Multivessel CAD is not a homogenous anatomic or prognostic entity and includes individuals at both high and low risk for cardiovascular death, MI, or stroke (1). Consequently, merely establishing the presence of multivessel disease is not sufficient to define proper management. Rather, the efficient estimation of the patient’s short- and long-term risk of adverse cardiac events (especially death and MI) is the principal foundation on which treatment decisions are made. It is conceptually helpful to perceive the patient’s prognosis as the sum of the risks attributable to the patient’s current disease state and the risk that the patient’s disease will progress to a higher or lower risk state.

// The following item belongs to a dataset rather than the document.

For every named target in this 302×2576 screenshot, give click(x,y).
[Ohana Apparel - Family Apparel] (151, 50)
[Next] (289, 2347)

The risks associated with the patient’s current condition can be estimated from four major types of prognostic measures (Table 2.1). The strongest individual prognostic indicator in coronary disease is the extent of left ventricular dysfunction. In most instances, the ejection fraction is the variable used to estimate left ventricular function (2). However, because it is a ratio (stroke volume divided by left ventricular end-diastolic volume), the compensatory responses to left ventricular damage that serve to maintain cardiac output (e.g., Frank-Starling mechanism) may cause the ejection fraction to overestimate left ventricular contractility (3). More recent studies therefore have focused directly on ventricular volumes as indices of myocardial systolic dysfunction (4). Even the observation at left ventricular angiography of a dilated left ventricle (an informal ventricular volume assessment) indicates a higher risk state for any given ejection fraction value compared with a nondilated ventricle. Cardiomegaly on the plain chest
radiograph is a similar measure that has been shown repeatedly to have independent prognostic value (5, 6, 7). Another predictor is the presence and severity of congestive heart failure symptoms (6,8). For any given ejection fraction value, symptomatic heart failure indicates a patient at substantially higher risk than a similar patient without congestive heart failure symptoms (9).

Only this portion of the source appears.